Gabriel Hauche and Elías Gómez netted in narrow exhibition match wins over Arsenal de Sarandí on 6 July. Left-back Mauro Maidana headed off to Mitre on 9 July.

July
Colón, also of the Primera División, were Argentinos' first competitive opponents of 2019–20, as they met in the first leg of a Copa Sudamericana knockout tie in Santa Fe on 11 July. Matías Romero subsequently netted the winner, as they earned a one-goal advantage for the second leg. Marcos Angeleri signed from Uruguayan outfit Nacional on 16 July. The second leg with Colón was played on 18 July, with their opponents running out one-nil winners; therefore taking the tie to penalties, which Colón won. Argentinos had an exhibition with Villa Dálmine on 20 July, losing both encounters at the Estadio Diego Armando Maradona. Reserve player Franco Marchetti went on loan to Flandria on 22 July. In their first Primera División match, Argentinos held River Plate to a 1–1 draw.
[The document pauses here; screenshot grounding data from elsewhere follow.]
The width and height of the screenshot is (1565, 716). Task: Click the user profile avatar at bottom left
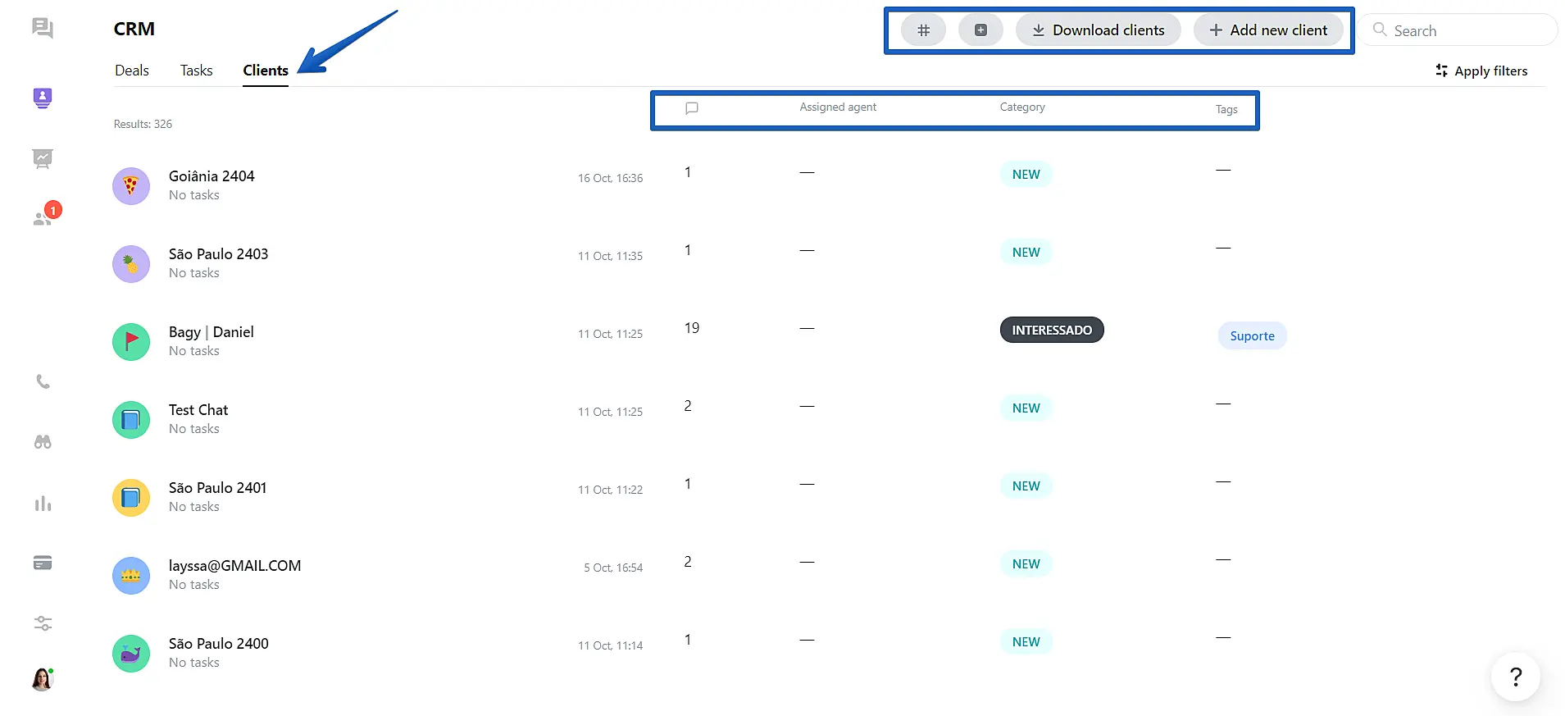pos(43,679)
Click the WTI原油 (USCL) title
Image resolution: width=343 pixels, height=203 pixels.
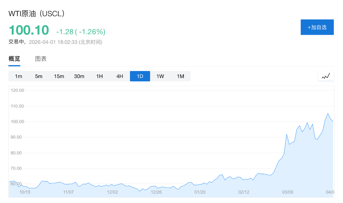37,14
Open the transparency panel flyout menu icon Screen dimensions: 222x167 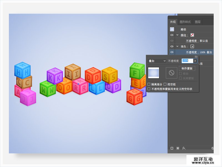click(x=196, y=57)
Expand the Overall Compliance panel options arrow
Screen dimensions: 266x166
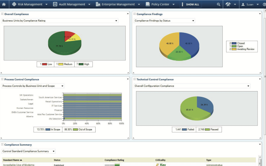tap(128, 14)
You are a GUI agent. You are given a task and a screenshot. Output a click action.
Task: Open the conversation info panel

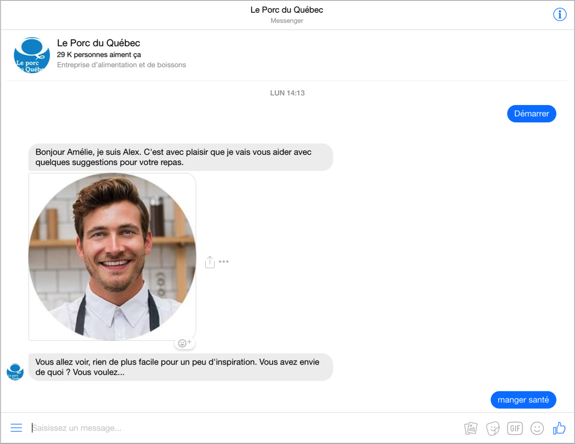tap(560, 15)
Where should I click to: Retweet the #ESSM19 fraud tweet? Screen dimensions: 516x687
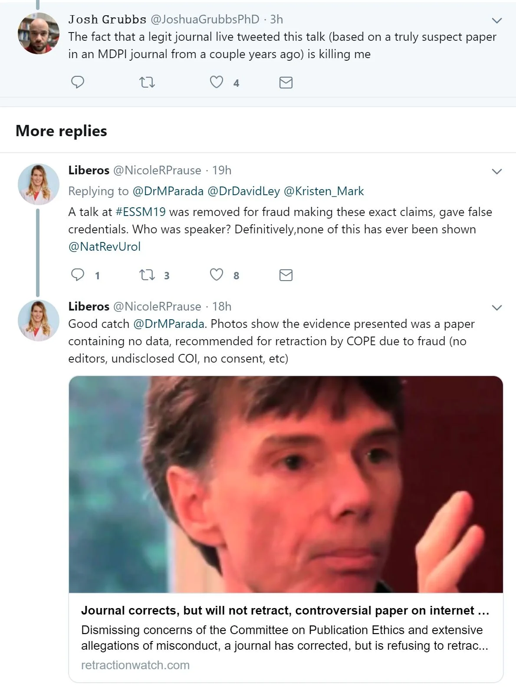147,275
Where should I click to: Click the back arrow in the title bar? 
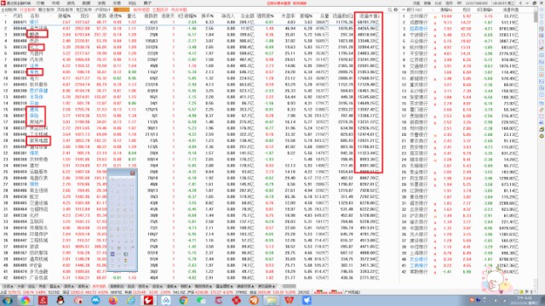520,3
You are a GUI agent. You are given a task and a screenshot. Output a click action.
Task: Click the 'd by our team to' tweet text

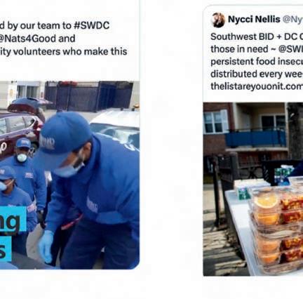(36, 25)
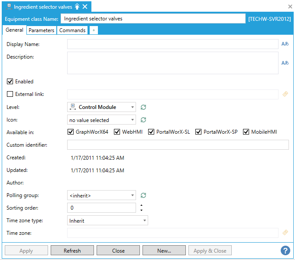Open language aliasing for Description
The height and width of the screenshot is (260, 295).
click(x=285, y=63)
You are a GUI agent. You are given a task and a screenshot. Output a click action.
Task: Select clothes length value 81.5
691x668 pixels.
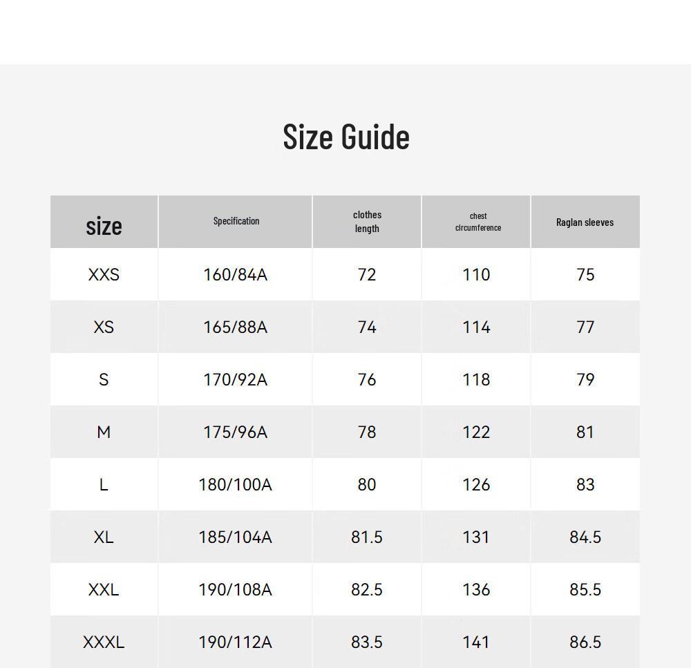click(367, 537)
Argentinos confirmed the exit on loan of goalkeeper Federico Lanzillota on 29 July, as he headed to Chilean football with Palestino for five months. The temporary departures of Luca Falabella (Mitre) and Lucas Ferraz Vila (Fénix) were announced on 30 July.

August
Argentinos travelled to Aldosivi for match two of the 2019–20 league campaign on 3 August, with the fixture ending without goals. Enrique Javier Borja was loaned to Belgrano on 5 August. It was reported, on 14 August, that new signing Santiago Silva had been provisionally suspended after he had failed a drugs test back in April whilst with Gimnasia y Esgrima. Argentinos later revealed Silva was going through fertility treatment with his partner at the time of the test. Argentinos continued their undefeated start in the Primera División with a victory over Banfield on 16 August, with Gabriel Hauche grabbing the decisive goal. Argentinos fought San Martín in the Copa Argentina in Salta on 21 August, with El Bicho progressing on penalties at the Estadio Padre Ernesto Martearena.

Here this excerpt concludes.